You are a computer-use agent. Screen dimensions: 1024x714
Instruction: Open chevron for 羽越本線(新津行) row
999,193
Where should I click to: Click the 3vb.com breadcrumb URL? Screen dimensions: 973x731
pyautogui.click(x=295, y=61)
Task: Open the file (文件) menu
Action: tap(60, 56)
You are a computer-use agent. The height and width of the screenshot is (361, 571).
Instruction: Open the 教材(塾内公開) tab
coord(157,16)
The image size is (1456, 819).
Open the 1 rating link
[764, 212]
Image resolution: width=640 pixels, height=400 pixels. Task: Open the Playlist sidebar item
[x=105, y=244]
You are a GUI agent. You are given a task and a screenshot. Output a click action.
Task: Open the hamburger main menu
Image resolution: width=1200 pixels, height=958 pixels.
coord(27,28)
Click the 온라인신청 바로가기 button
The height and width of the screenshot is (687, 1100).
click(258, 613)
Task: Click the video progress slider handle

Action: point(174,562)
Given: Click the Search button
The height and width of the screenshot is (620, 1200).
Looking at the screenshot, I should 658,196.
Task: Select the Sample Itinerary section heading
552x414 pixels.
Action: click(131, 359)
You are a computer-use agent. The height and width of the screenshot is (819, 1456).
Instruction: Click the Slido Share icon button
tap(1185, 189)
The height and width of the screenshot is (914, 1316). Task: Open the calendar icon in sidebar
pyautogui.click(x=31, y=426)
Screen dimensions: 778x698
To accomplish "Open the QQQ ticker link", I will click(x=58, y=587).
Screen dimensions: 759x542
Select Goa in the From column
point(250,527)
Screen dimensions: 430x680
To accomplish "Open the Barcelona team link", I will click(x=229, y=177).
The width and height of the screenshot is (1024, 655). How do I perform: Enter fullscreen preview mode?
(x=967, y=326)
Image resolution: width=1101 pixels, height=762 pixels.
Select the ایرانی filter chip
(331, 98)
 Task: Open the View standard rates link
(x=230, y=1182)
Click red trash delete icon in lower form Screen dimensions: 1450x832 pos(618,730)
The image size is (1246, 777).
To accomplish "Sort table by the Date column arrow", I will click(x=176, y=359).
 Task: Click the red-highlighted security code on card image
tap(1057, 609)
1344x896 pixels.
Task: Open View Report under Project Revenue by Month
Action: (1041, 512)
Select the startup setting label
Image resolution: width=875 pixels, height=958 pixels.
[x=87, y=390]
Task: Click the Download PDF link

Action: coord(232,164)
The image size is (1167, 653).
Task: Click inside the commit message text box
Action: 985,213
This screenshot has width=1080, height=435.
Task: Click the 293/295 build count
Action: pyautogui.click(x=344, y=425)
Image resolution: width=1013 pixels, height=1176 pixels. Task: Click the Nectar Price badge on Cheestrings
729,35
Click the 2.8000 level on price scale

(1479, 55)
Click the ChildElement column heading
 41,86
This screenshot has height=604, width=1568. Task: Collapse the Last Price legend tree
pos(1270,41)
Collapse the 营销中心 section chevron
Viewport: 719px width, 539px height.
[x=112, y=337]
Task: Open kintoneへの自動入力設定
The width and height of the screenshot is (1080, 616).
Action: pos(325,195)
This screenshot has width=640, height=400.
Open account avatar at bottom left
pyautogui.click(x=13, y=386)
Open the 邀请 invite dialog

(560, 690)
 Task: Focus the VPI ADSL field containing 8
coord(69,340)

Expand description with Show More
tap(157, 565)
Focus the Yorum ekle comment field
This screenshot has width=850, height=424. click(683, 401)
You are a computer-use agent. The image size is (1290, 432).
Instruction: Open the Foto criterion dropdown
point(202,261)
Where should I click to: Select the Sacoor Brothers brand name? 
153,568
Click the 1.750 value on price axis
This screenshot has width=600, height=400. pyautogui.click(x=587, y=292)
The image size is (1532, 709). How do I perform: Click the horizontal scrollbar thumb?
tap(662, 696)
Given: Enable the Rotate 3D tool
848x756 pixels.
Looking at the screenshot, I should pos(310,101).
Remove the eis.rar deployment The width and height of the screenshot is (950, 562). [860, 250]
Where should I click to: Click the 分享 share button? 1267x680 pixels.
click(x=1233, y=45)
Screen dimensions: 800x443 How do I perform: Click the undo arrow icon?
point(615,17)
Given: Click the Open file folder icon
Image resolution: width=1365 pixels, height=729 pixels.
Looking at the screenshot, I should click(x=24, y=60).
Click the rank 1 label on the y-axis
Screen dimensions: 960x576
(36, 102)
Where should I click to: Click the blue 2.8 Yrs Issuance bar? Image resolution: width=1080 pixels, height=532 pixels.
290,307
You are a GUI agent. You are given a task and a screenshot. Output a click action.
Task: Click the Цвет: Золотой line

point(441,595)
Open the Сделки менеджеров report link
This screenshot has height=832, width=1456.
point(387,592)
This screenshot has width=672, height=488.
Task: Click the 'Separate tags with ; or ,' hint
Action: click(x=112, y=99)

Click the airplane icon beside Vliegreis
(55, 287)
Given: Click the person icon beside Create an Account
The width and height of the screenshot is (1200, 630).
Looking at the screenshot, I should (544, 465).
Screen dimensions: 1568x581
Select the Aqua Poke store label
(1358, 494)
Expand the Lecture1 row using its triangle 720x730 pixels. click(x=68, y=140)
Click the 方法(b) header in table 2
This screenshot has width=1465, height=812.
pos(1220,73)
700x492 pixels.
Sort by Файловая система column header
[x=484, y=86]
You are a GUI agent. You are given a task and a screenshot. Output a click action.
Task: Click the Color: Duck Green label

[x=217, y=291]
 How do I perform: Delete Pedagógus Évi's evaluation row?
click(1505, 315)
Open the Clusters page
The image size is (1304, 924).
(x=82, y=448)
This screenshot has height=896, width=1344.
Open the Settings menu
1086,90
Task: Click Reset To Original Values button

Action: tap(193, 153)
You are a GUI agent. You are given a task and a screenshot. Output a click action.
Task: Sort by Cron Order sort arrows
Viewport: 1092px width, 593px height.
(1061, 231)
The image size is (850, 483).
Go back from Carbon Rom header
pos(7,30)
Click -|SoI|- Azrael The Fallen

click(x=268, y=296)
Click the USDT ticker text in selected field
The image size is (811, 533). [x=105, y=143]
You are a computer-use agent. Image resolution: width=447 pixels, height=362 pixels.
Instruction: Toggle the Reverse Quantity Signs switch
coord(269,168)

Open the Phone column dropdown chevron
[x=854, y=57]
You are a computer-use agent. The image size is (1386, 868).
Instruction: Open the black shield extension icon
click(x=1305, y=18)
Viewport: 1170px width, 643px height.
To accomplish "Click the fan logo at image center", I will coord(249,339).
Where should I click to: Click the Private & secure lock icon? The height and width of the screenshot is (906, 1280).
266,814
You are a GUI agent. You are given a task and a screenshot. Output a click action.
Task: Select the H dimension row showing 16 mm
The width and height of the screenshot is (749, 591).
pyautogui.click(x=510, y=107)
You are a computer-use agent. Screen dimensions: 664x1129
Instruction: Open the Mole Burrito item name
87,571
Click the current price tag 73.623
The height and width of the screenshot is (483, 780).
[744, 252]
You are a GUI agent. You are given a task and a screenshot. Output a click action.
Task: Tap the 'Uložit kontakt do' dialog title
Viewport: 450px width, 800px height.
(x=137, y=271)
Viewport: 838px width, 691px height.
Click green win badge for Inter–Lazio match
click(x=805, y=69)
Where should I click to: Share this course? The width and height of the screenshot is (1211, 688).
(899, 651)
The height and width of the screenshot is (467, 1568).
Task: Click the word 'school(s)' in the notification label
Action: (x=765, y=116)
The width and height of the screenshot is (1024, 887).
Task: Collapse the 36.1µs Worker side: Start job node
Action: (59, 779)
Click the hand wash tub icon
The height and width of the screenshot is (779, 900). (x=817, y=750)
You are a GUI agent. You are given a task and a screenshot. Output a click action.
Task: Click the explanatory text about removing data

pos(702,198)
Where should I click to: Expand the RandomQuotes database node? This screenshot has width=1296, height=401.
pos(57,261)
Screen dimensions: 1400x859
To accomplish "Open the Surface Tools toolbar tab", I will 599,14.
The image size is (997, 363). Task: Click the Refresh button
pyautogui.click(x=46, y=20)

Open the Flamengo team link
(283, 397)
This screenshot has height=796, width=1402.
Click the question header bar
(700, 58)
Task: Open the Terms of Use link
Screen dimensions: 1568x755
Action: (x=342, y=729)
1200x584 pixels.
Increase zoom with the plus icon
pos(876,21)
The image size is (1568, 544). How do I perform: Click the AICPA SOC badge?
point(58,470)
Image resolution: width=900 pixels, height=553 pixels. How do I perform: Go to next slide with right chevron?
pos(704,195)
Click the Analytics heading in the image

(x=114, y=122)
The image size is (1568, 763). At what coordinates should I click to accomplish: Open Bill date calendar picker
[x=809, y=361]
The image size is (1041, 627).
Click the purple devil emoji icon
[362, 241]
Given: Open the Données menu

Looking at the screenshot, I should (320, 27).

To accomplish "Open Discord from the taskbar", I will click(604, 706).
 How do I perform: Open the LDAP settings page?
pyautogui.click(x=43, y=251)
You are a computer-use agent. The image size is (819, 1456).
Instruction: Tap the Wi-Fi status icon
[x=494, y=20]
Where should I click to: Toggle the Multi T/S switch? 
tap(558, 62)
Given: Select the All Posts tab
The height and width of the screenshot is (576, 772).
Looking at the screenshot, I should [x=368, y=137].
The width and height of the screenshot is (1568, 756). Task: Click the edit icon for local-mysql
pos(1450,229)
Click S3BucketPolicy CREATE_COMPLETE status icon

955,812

________

• [Work to complete]:
What lines in the records above include the string "table"? Copy each one.

• [Solution to the exercise]:
To accomplish "Sort table by the Date column arrow", I will click(x=176, y=359).
Click the 方法(b) header in table 2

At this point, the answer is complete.